----- DATA FOR THIS EXERCISE -----

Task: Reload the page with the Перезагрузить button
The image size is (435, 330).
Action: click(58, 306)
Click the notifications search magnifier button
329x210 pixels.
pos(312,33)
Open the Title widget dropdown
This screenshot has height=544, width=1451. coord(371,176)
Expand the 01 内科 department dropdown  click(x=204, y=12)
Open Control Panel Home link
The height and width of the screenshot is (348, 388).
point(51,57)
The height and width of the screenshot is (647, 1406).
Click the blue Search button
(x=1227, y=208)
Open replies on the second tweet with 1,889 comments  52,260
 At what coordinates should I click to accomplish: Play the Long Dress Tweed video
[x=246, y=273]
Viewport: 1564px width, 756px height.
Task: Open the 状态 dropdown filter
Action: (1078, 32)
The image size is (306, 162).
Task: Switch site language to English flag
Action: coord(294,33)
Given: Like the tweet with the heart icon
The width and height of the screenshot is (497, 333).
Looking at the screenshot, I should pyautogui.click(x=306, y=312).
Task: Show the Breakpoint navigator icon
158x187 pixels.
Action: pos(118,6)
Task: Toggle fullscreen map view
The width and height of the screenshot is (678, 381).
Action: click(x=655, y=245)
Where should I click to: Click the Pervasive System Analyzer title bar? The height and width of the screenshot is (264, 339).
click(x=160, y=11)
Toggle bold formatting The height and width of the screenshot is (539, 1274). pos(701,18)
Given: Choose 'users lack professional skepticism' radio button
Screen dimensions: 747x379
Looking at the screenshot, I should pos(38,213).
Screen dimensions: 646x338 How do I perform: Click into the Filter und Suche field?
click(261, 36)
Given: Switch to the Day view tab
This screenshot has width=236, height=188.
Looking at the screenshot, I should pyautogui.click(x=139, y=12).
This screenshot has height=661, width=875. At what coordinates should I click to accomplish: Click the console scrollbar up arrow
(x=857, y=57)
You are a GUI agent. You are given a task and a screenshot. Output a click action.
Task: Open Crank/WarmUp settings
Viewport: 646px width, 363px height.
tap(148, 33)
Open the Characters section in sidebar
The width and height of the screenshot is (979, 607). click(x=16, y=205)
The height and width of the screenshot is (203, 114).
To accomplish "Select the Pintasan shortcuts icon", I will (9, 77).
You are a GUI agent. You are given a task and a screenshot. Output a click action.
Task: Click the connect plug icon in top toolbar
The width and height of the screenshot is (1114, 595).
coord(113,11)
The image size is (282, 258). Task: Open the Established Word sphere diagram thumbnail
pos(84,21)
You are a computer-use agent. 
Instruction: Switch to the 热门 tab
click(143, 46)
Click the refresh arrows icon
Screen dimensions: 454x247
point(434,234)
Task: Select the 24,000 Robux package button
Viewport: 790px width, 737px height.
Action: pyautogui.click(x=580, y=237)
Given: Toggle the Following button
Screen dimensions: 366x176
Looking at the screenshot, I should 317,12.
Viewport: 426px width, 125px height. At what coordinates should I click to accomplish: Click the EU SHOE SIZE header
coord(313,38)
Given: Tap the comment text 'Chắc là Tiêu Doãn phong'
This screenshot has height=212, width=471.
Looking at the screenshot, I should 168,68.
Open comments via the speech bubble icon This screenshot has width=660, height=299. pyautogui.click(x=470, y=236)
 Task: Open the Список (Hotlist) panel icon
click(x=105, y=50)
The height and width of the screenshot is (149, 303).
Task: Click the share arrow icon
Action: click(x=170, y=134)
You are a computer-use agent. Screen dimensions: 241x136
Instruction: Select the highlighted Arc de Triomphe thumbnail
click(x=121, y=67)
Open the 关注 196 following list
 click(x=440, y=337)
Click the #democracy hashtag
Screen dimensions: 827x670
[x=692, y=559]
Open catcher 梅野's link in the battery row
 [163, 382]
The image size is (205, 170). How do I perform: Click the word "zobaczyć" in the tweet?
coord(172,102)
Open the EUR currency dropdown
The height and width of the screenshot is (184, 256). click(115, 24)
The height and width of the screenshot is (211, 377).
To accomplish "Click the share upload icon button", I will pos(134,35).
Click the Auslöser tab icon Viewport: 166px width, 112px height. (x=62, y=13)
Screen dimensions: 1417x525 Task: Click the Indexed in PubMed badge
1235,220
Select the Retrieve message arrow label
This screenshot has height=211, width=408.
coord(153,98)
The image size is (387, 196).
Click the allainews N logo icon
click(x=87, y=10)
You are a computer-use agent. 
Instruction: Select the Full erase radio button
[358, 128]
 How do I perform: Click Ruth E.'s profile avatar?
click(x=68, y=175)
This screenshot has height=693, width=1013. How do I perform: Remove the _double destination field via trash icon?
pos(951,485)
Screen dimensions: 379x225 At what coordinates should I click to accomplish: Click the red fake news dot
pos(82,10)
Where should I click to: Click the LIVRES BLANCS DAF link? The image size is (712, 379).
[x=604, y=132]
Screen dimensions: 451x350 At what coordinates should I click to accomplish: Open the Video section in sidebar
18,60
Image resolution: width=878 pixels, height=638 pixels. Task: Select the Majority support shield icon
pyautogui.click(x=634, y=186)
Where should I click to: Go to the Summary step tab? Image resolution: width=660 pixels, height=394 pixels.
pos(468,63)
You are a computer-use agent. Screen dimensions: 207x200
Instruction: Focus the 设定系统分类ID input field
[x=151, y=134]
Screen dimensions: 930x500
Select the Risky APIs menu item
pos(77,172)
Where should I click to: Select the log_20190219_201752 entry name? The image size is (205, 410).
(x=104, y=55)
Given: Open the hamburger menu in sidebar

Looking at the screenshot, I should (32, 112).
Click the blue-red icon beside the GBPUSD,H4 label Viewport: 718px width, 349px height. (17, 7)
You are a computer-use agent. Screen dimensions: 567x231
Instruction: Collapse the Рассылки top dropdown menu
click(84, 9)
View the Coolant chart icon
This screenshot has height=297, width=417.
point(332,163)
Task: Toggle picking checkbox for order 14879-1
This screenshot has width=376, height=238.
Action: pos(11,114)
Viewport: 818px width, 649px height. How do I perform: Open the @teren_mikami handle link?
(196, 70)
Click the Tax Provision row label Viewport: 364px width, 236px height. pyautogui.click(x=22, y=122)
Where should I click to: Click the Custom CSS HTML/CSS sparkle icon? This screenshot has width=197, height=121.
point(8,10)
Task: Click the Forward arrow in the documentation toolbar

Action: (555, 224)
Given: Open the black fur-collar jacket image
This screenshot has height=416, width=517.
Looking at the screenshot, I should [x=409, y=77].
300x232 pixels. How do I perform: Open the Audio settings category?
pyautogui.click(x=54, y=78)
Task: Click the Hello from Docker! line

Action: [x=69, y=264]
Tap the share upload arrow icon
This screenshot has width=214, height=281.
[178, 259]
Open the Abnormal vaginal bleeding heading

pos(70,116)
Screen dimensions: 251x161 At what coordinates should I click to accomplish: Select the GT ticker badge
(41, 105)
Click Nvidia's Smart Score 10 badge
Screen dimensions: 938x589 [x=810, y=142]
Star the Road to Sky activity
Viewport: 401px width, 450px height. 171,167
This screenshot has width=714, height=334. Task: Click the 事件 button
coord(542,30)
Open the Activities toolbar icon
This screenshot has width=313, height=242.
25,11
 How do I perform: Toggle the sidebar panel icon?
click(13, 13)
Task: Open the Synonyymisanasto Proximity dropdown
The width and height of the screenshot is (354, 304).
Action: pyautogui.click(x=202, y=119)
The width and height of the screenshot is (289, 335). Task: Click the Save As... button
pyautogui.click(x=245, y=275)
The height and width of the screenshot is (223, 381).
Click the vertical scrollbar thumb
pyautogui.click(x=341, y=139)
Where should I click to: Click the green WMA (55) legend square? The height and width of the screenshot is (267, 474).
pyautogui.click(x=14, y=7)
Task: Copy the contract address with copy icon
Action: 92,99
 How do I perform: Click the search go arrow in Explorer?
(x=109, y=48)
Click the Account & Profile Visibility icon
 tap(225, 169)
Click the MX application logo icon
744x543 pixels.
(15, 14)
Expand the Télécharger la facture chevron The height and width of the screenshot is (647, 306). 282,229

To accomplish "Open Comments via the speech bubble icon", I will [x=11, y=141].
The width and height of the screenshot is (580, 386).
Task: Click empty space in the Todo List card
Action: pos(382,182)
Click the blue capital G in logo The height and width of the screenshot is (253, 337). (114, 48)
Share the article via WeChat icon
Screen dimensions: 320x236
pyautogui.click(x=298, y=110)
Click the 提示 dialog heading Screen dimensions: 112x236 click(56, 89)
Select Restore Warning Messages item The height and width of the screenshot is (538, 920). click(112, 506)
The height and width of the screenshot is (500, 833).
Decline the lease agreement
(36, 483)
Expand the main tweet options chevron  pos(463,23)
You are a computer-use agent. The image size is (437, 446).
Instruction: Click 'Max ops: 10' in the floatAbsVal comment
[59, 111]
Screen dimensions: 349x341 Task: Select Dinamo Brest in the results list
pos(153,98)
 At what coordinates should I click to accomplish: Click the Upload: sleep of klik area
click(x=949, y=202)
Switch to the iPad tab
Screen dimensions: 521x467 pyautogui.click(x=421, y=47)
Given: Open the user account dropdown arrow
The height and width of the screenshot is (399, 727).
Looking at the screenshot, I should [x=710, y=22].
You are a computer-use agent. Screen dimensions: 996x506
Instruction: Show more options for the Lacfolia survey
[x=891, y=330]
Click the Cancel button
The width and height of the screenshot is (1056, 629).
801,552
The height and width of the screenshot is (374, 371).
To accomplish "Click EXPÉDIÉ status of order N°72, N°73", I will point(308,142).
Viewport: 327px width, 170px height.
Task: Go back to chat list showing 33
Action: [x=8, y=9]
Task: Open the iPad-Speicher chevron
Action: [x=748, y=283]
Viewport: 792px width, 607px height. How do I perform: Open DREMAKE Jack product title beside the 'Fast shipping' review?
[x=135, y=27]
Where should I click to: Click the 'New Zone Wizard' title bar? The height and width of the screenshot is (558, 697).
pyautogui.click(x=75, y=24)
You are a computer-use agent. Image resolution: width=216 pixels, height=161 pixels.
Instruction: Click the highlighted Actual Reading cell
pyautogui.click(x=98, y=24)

-----

(PROBLEM TO WORK ON) Retype only the lines above between the line with "Click the MX application logo icon" and the line with "Expand the Télécharger", counting those two lines as well, and keep every character as it is.

(YOUR SOLUTION)
Click the MX application logo icon
744x543 pixels.
(15, 14)
Expand the Télécharger la facture chevron The height and width of the screenshot is (647, 306). 282,229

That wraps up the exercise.